An AV fistula is the two-for-one mistake: one pass caught the artery and the adjacent femoral vein, and now high-pressure arterial blood has a shortcut straight into the low-pressure vein. The giveaway is a continuous whooshing bruit — not the lub-pause-lub of a pseudoaneurysm, but a sound that never lets up, because the pressure gradient never lets up either.
Devices fail too — keep examining the leg
Here's the trap that catches people who trust the gadget: a closure device can fail or, worse, cause its own problem. The plug can embolize downstream, the suture can cinch the vessel too tight, or the whole thing can occlude or dissect the artery and starve the leg. The site can look pristine on the surface while the foot below it goes cold.
The device is not the exam. After any arterial closure — manual or mechanical — the answer always lives in the leg: check distal pulses, color, temperature, and whether the patient has new pain or a swelling that's getting bigger.

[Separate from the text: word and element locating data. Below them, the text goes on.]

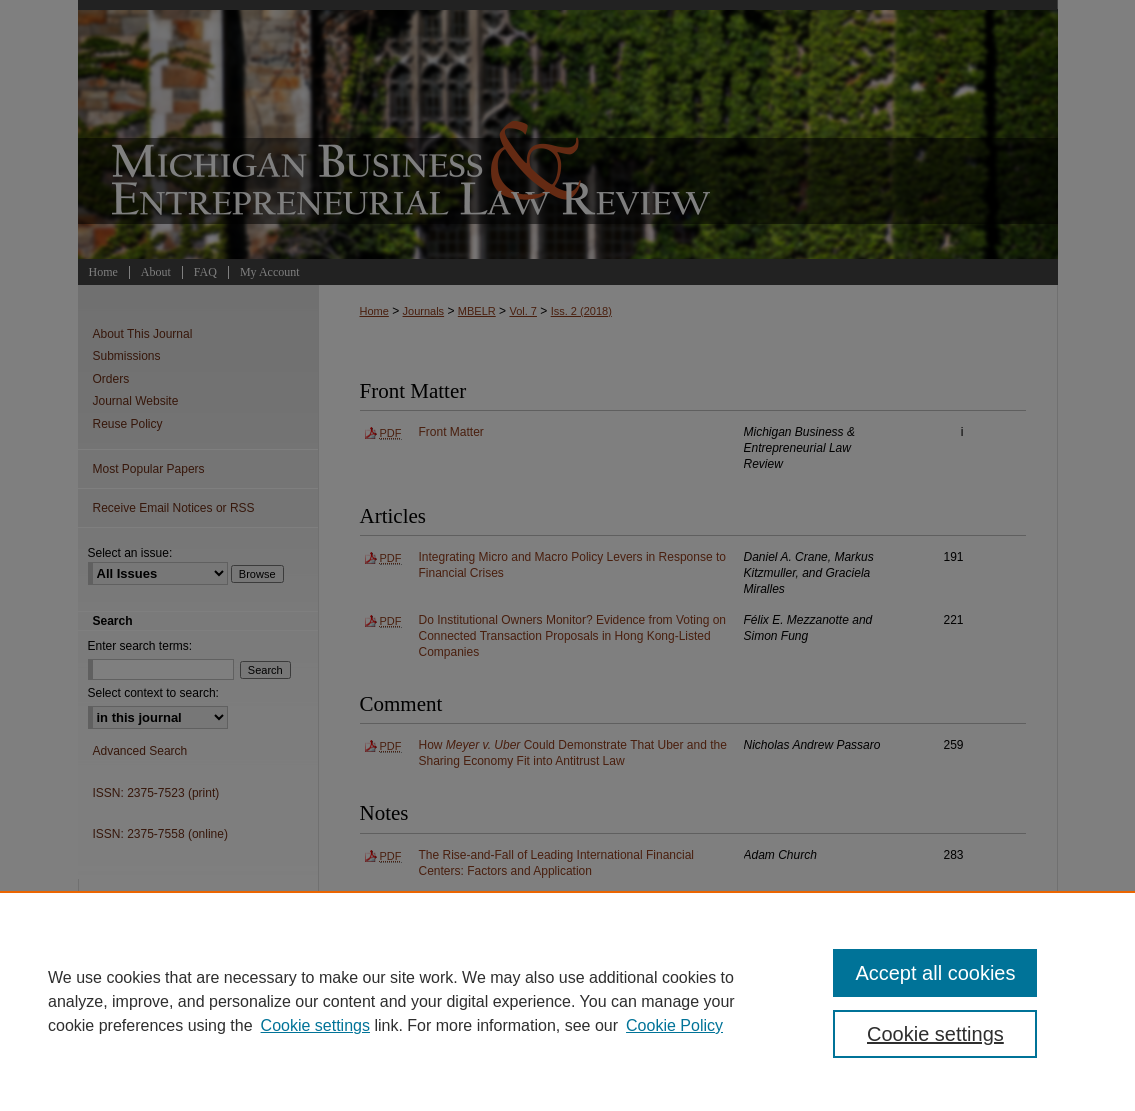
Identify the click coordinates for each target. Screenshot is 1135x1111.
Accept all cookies (935, 973)
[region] (567, 1001)
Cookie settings (315, 1025)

A normal-looking puncture site does not clear the limb.
What to actually remember
Closing the artery is its own little procedure, and respecting it is what separates a smooth case from a 2 a.m. callback. Stick the common femoral over the femoral head. Reach for a device for speed, but never assume it sealed. And when a post-access patient gets hypotensive with a clean-looking groin, think retroperitoneal bleed before you think anything else — that one mistake of geography, the puncture that went too high, is the difference between a patient who walks out and one who doesn't. The rest of your sedation and anticoagulation plan matters too, but that's a story for sedation and anticoagulation management.